### Exercise
Below this line is a set of entries; quote exactly the lines from the line that contains "You are a computer-use agent." to the line that contains "Instruction: Select the", both lines included.

### Dataset extract

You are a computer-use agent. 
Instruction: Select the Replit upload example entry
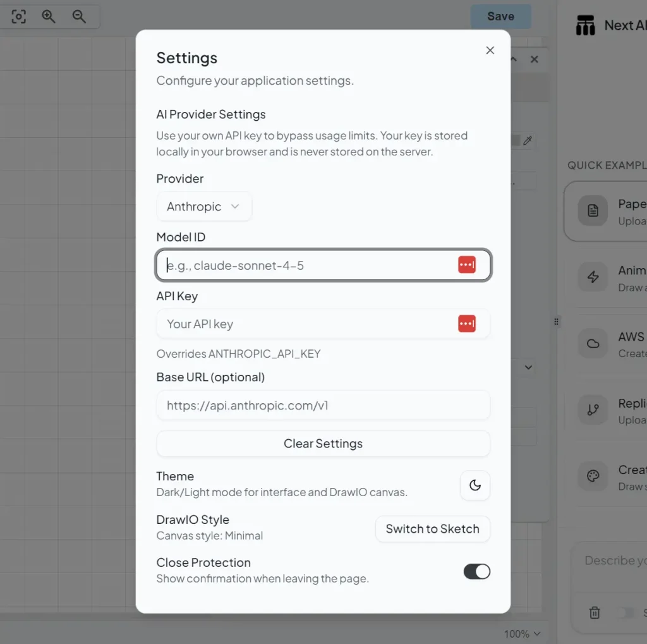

...

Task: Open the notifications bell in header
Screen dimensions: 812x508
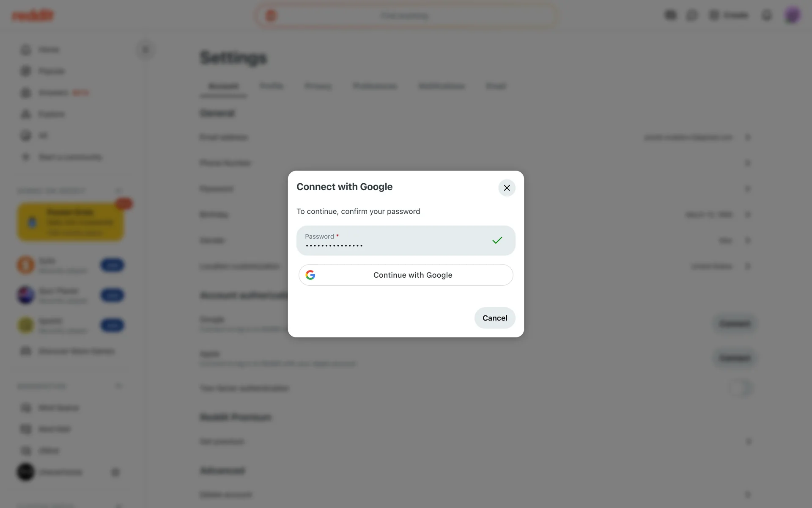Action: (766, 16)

...

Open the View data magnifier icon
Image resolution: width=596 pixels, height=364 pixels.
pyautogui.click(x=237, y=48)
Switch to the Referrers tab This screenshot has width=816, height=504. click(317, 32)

### Response below
You are a computer-use agent. 
Instruction: Select the Replit upload example entry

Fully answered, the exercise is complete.